■ **Exercise requirements**
In the records below, copy the line that contains "Instruction: Click the" and each line after it, word for word, through the last.

========================================

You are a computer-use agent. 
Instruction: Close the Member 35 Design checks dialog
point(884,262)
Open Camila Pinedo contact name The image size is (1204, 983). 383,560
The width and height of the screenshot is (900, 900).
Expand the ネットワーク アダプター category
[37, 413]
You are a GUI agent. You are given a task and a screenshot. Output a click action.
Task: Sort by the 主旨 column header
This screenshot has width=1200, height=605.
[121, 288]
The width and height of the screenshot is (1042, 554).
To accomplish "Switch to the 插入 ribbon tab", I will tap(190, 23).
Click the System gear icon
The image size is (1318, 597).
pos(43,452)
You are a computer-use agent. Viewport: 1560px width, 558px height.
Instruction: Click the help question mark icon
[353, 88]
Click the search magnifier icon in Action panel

========================================

■ **Task answer**
Instruction: Click the help question mark icon
[353, 88]
Click the search magnifier icon in Action panel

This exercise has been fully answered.